My grandmother would lead us in praying the rosary in Filipino, while all of us are kneeling down in front of the altar. I could still remember her big black wooden rosary beads, made smooth and shiny over years of being used at prayers. After praying the rosary, she would recite the litany of saints which she knows from memory without the benefit of a copy of the prayers. After the prayers, we would kiss the hands of my grandmother, my grandfather, my aunt and uncle, and my father and mother.

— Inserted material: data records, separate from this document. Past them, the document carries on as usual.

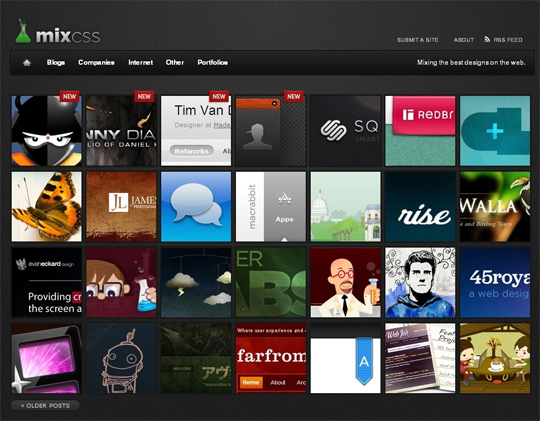Open the robot sketch thumbnail

coord(121,358)
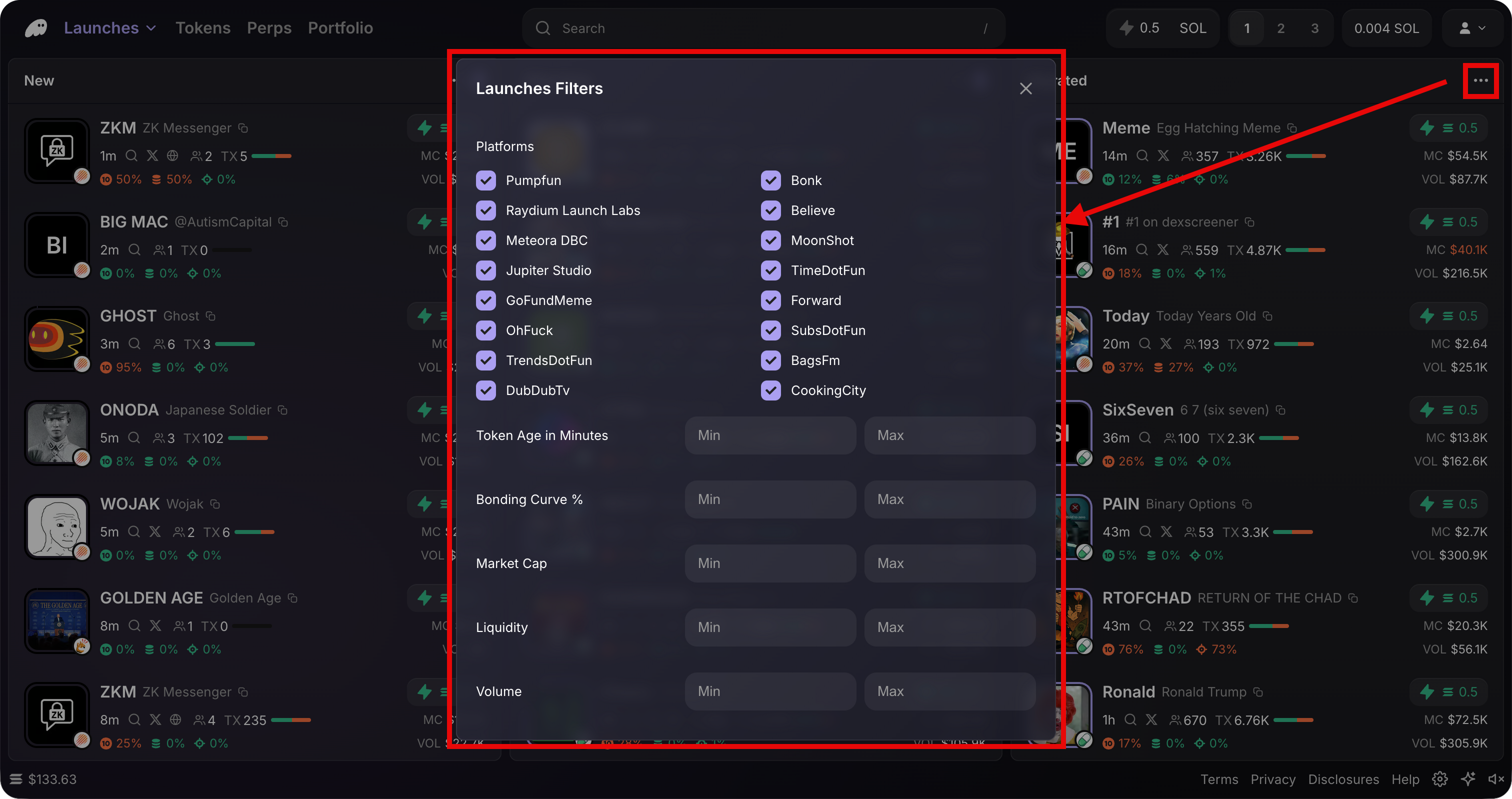Open the Portfolio tab
The height and width of the screenshot is (799, 1512).
340,28
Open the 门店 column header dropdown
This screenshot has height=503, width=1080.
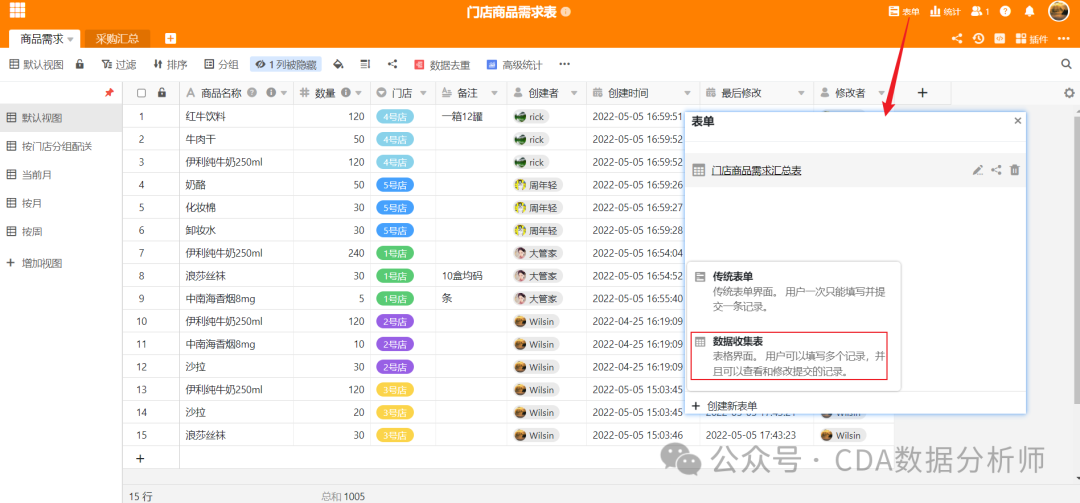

Praying the rosary has become a hollowed daily family tradition even after my grandparents have passed away. On our family altar can be found the images of Christ the King or “Cristo Rey”, a small image of Santo Niño de Cebu, a crucifix and the image of Mary Help of Christians. All of us four brothers have our own rosaries, and while kneeling down in front of the altar, would take turns in leading the praying of the rosary together as a family. That was how we were brought up by our parents.
When I entered the Dominican seminary, little did I know that the praying of the rosary is a devotion made popular by St. Dominic, the founder of the Order or Preachers. In the seminary, the praying of the rosary always preceded either the Morning Prayer or the Evening Prayer. When I entered the Dominican Novitiate and wore the Dominican habit, the rosary is part of it, with a full fifteen decades of the Joyful, Sorrowful and Glorious mysteries of the rosary, hanging on the left side of our belt. Every Saturday evening, on which the memorial of the Blessed Virgin Mary is celebrated, we have a procession to the altar of Our Lady of the Rosary – La Naval de Manila inside Santo Domingo Church, while singing Salve Regina.
From the start of our seminary days as Aspirants, up to the time I became a priest, it is a Dominican tradition to hold the nine days novena prayers and mass before the Feast of the Holy Rosary. The grand procession and feast day is celebrated every second Sunday of October at Santo Domingo Church, which is the National Shrine of Our Lady of the Rosary – La Naval de Manila. Many Dominican schools like University of Santo Tomas and Colegio de San Juan de Letran and other schools of the many congregations of Dominican sisters join the grand procession, which takes place around the vicinity of Santo Domingo Church. More than twenty images of Dominican saints are included in the procession, which includes among others, St. Catherine of Siena, St. Lorenzo Ruiz, St. Martin de Porres, St. Thomas Aquinas, and St. Vincent Ferrer.